Comprehensive Endocrine Cancer Panel

About the Comprehensive Endocrine Cancer Panel   

Hereditary endocrine tumor syndromes can cause the overproduction of hormones and predispose individuals to the development of endocrine neoplasms. Syndromes primarily affecting endocrine and neuroendocrine tissues include multiple endocrine neoplasia types 1, 2, and 4 (caused by pathogenic variants in the MEN1, RET, and CDKN1B genes), familial isolated pituitary adenoma (AIP), Carney complex (PRKAR1A), and hyperparathyroidism-jaw tumor syndrome (CDC73). Other syndromes affecting endocrine and neuroendocrine tissue in their clinical spectrum include Von Hippel-Lindau disease (VHL), familial adenomatous polyposis (APC), Li-Fraumeni syndrome (TP53), PTEN hamartoma tumor syndrome (PTEN), neurofibromatosis 1 (NF1), and DICER1 syndrome (DICER1).^1-11 Of note, RET variants can also be associated with Hirschsprung disease. These conditions follow primarily autosomal dominant inheritance patterns, and both sequence variants and copy number variants can be causative. This comprehensive panel is designed to identify potentially causative germline variants for these endocrine neoplasms in many sites, including thyroid, parathyroid, and pancreas, and across multiple tumor types, including paraganglioma/pheochromocytoma (PGL/PCC), adrenocortical carcinoma (ACC), and neuroblastoma. The diagnostic yield of this panel will vary based on the clinical phenotype and family history of the patient.  

The analytical sensitivity of the PGxome platform has been validated at >99% for single nucleotide variants, >95% for indels <49 bp, and >99% for CNV ≥3 exons in size. Sensitivity is reduced in regions with repetitive elements or paralogy.  The analytical sensitivity of the PGnome platform has been validated at >99% for sequence variants and >99% for structural variants (SV) 1kb-10Mb in size. Sensitivity is reduced in regions with repetitive elements or paralogy. 

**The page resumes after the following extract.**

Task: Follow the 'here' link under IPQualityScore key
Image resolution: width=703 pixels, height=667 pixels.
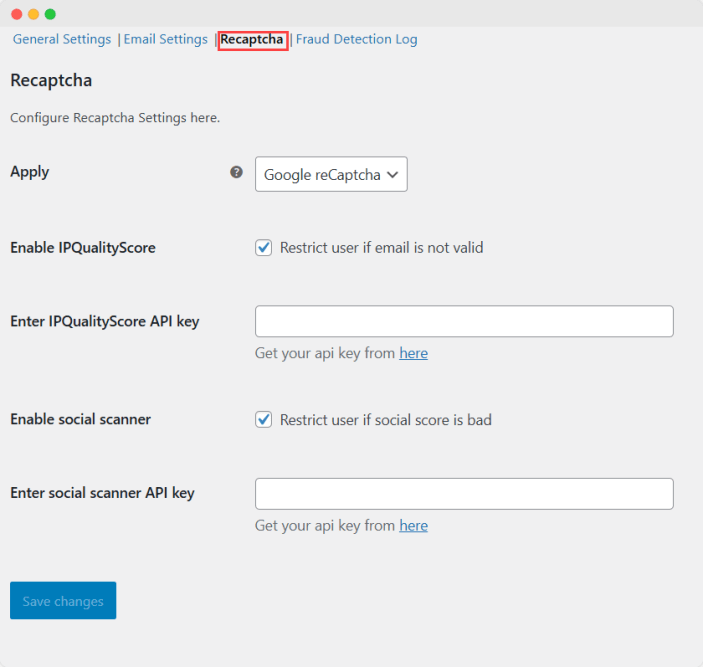Action: tap(413, 353)
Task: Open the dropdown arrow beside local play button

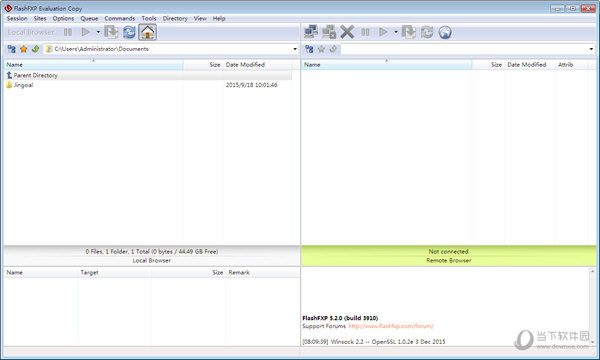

PGxome® platform: Capture and amplification based Next Generation Sequencing (NGS) is used to sequence the coding regions of nearly all genes and immediate flanking non-coding DNA (± 10 bp) in all available transcripts along with other non-coding regions harboring known disease-causing variants. Results are filtered to defined genes on the panel. Reportable variants include both sequence variants and NGS-based detection of copy number variants (CNVs).  PGnome® platform: PCR-free Next Generation Sequencing (NGS) is used to sequence the coding regions of nearly all genes as well as intronic and intergenic regions. Detailed variant analysis and interpretation is focused on the coding exons and ± 10 bp into introns. Genomic variants outside of these coding regions are not investigated unless warranted (for example, if a gene of interest is highlighted by the provider, or if a single-hit pathogenic variant is found in a recessive gene). Results are filtered to defined genes on the panel. Reportable variants include sequence variants; NGS-based detection of structural variants (SV), including copy number variants (CNVs) and inversions; and repeat expansion variants in currently available relevant genes.  Variants not meeting our quality threshold through NGS alone are confirmed with an orthogonal method, including but not limited to Sanger and array.  All variants within the analyzed genes which are classified as pathogenic, likely pathogenic, risk, or variant of uncertain significance will be reported.